7.7.15

Paciência, tolerância, confiança

Se não cumpres o semestre, devias ter cumprido.
Se atinges os objectivos do semestre, devias tê-los superado.
Se superaste os objectivos do semestre, devias ter feito ainda melhor.

[Nem sei bem o que dizer, para além de constatar que este é o tipo de jogo psicológico e pressão que já não funciona comigo (será que algum dia funcionou? talvez, admito!); não funciona porque tudo o que podia ter sido alvo de ponderação antes das decisões, foi; não funciona porque não me sinto diminuído na minha competência; funciona porque me irrita - continua a irritar-me - e, na verdade, cada vez tenho menos paciência para estas coisas. O que vale é que, com a idade, a paciência que se vai perdendo - não sei como é com as outras pessoas, mas comigo vai - é compensada com mais tolerância e confiança.]

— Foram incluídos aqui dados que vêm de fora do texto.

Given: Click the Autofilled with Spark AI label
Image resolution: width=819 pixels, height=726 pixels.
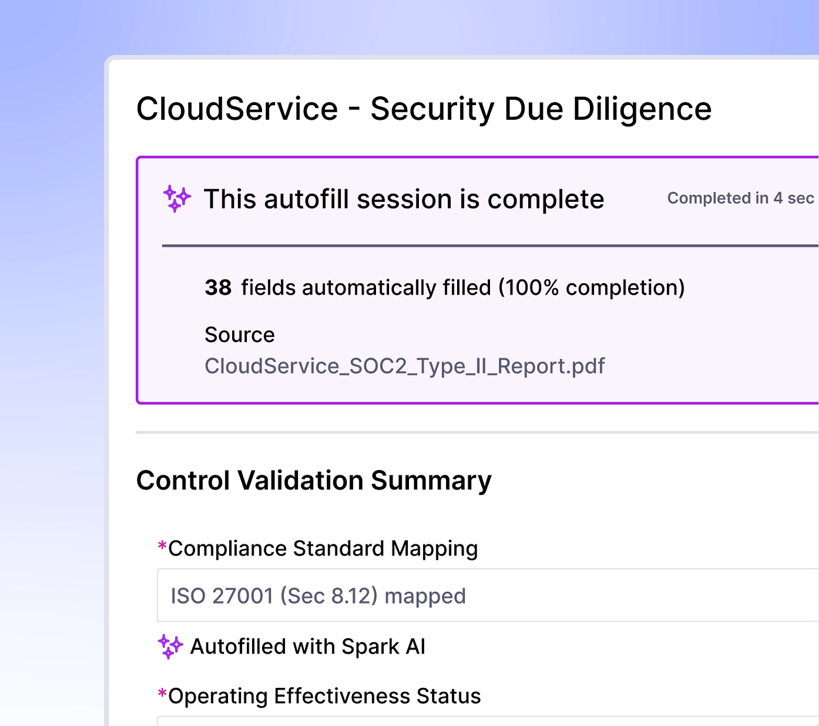Looking at the screenshot, I should point(308,647).
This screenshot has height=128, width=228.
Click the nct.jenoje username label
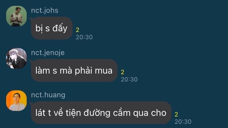point(48,53)
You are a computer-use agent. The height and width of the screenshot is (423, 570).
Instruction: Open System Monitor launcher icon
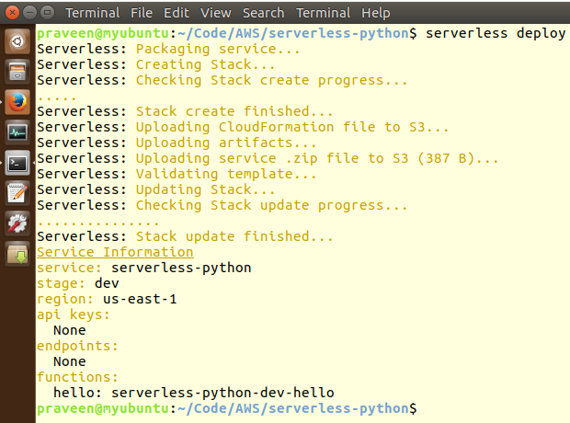(x=17, y=132)
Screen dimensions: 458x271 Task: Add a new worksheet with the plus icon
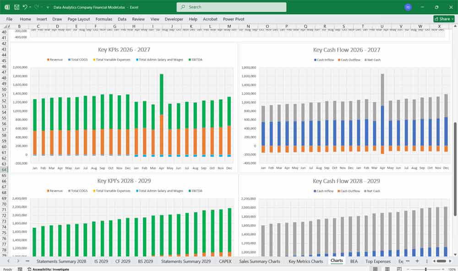coord(418,260)
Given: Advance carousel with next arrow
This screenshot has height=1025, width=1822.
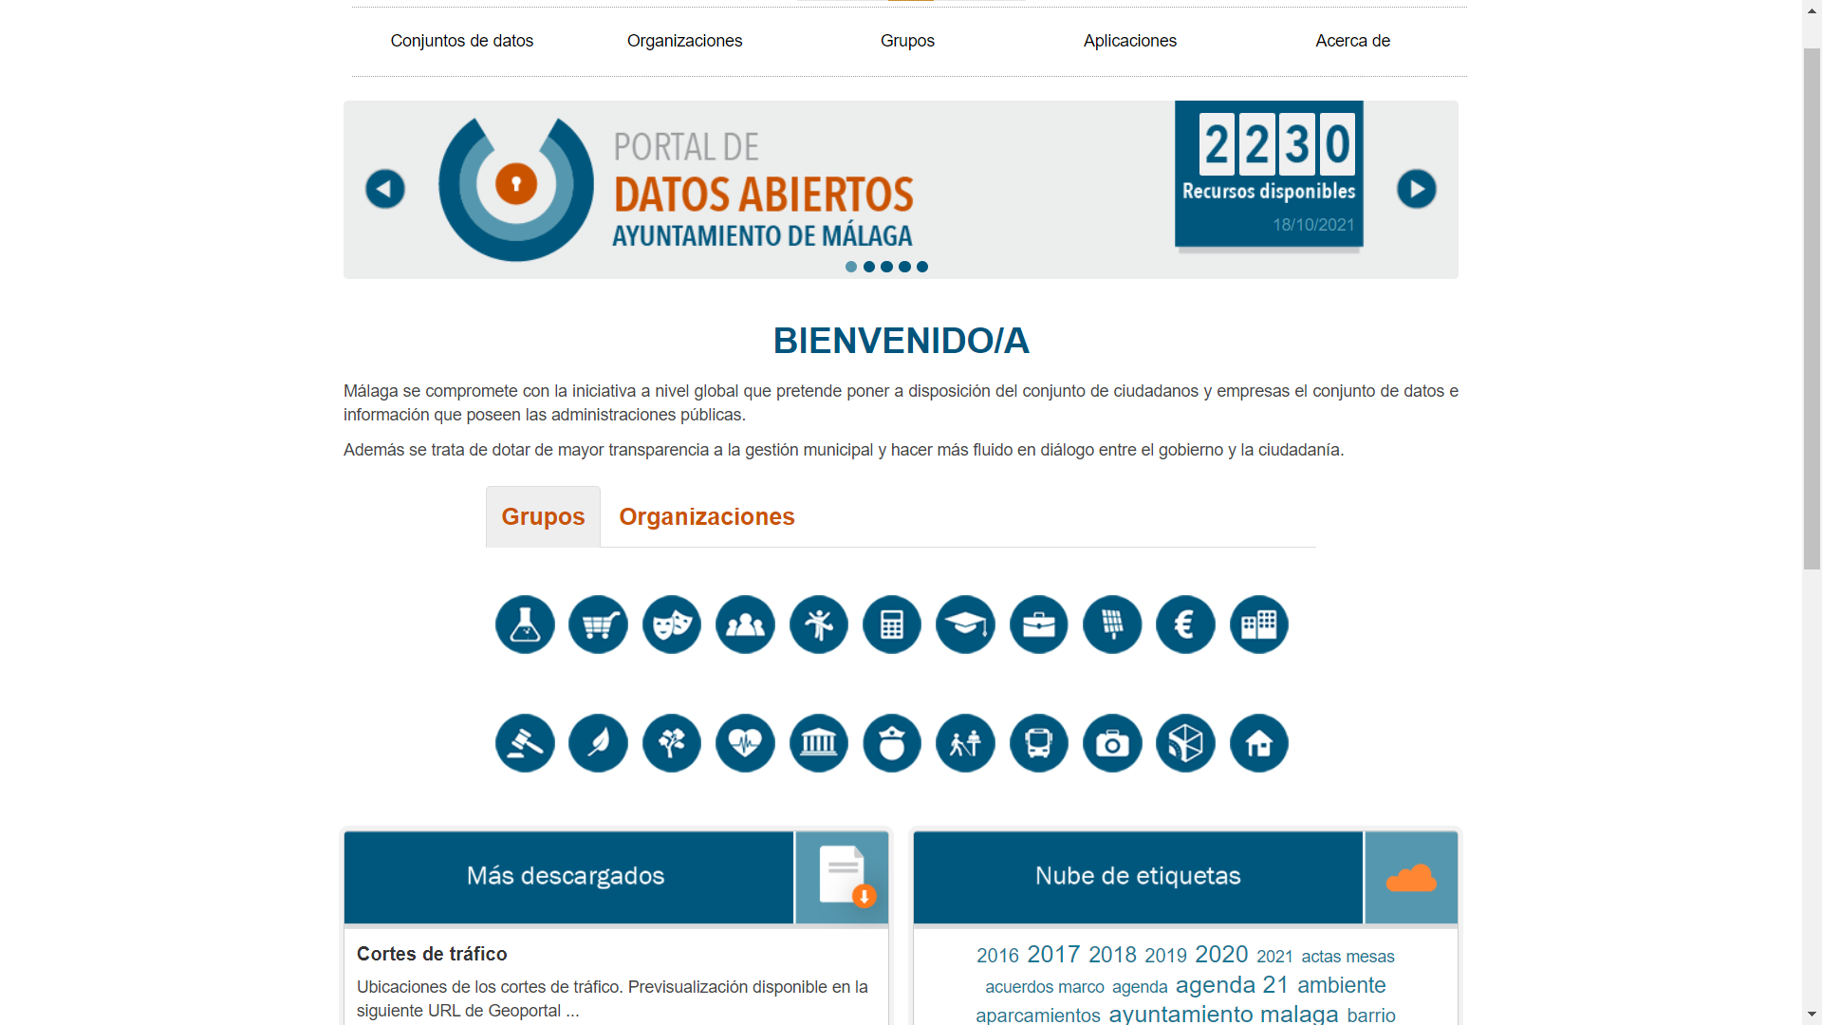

Para evitar que me chegue a mostarda ao nariz ou me salte a tampa: aí sim, tínhamos o caldo entornado. E o pior é que se ia entornar em cima de mim. Lá vem a questão da dignidade à baila... mas isso são contas de outro rosário e é assunto para outro dia.  

3.7.15

Lisboa e eu


Levei muito tempo, tempo de mais, a gostar e a entregar-me a Lisboa. Pensava, durante esses anos voltados de costas para esta bonita cidade, que estava zangado com ela. Mas, na verdade, estive zangado comigo. Uma revolta provocada pelo sentimento de ter sido desenraizado sem nunca o assumir, que foi transferida para esta cidade que hoje considero minha. Hoje levantei-me muito cedo - quem vive nos subúrbios paga um preço elevado no princípio e no final dos dias - com receio de não cumprir com a pontualidade que me imponho quando se trata de reuniões ou outro tipo de compromissos. E foi com uma ligeira irritação que, depois de ter estacionado o carro perto do local da reunião, olhei para o relógio onde os ponteiros marcavam 8 da manhã. Amaldiçoei o facto de ter chegado duas horas antes da reunião. Saí do carro e logo depois dos primeiros passos dados numa avenida de Lisboa, a irritação tinha dado lugar a um sorriso de contentamento. A manhã de Lisboa como que me abraçava e me dava os bons dias, ainda preguiçosa mas sorridente, como uma mulher alegre, bem disposta e com bom acordar. Fazes-me bem, Lisboa.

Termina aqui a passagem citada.